● PROMPT A
From the piece on nonexistent authors in PubMed, reproduce the passage word for word, starting with "The third category" and going on through "pseudonymous paper (1841)".
● PROMPT B
According to the piece on nonexistent authors in PubMed, what pseudonym did Sir Vincent Zachary Cope use for his series "Surgical resurrections"?

● EXTRACT PROVIDED
^^^^^^^^^^^^^^^^
In the Christmas issue of The BMJ, recently out, you can read about my exploration of nonexistent authors listed in citations in PubMed, a never ending source of general amusement in the form of misattributions and misspellings. I reported three varieties:
- apparent authors (such as Et Al and Anon), concealing the identities of real contributors;
- apparent authors whose “names” are postnominals, such as “Phil D”;
- authors whose initials have been catalogued as surnames and surnames as initials;
A fourth group includes, among other variants, authors’ names that are misspelled, such as “Thomspon”, or are names of other things, for example “Iowa MD” and “York N” (Figure 1).
Figure 1. A paper published in The BMJ (top), indexed in PubMed as being by “York N” (bottom)
The third category made me wonder if any authors listed in PubMed had surnames the same as the names of the letters in the Greek alphabet; I found many (Table 1), as well as names that are identical to the names of Hebrew letters, such as Gimmel, Daled, Lamed, Nūn, and Resh.
Table 1. Numbers of hits in PubMed of authors’ surnames that are the names of letters in the Greek alphabet
*A pseudonymous paper (1841)
In addition to those listed in the table, there is a single paper by LM Zeta, but a series of seven others, titled “Surgical resurrections”, in the Postgraduate Medical Journal, written under the pseudonym “Zeta” by the surgeon Sir Vincent Zachary Cope (1881–1974; pictured), who is perhaps best remembered for his book The Diagnosis of the Acute Abdomen in Rhyme (1947), from which the following modernistic verse comes:
The diagnostic problem of today
Has greatly changed –
the change has come to stay;
We all have to confess, though with a sigh,
On complicated tests we much rely
And use too little hand and ear and eye.
A different set of Greek letters featured in a paper that appeared in the journal Physical Review in 1948, titled “The origin of chemical elements”. The authors were listed as Alpher RA, Bethe H, and Gamow G (Figure 2). It is sometimes known as the αβγ paper.
^^^^^^^^^^^^^^^^
● SUPPLIED DATA
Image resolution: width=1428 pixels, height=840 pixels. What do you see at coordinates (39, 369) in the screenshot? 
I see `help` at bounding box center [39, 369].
^^^^^^^^^^^^^^^^
● EXPECTED OUTPUT A
The third category made me wonder if any authors listed in PubMed had surnames the same as the names of the letters in the Greek alphabet; I found many (Table 1), as well as names that are identical to the names of Hebrew letters, such as Gimmel, Daled, Lamed, Nūn, and Resh.
Table 1. Numbers of hits in PubMed of authors’ surnames that are the names of letters in the Greek alphabet
*A pseudonymous paper (1841)

● EXPECTED OUTPUT B
"Zeta"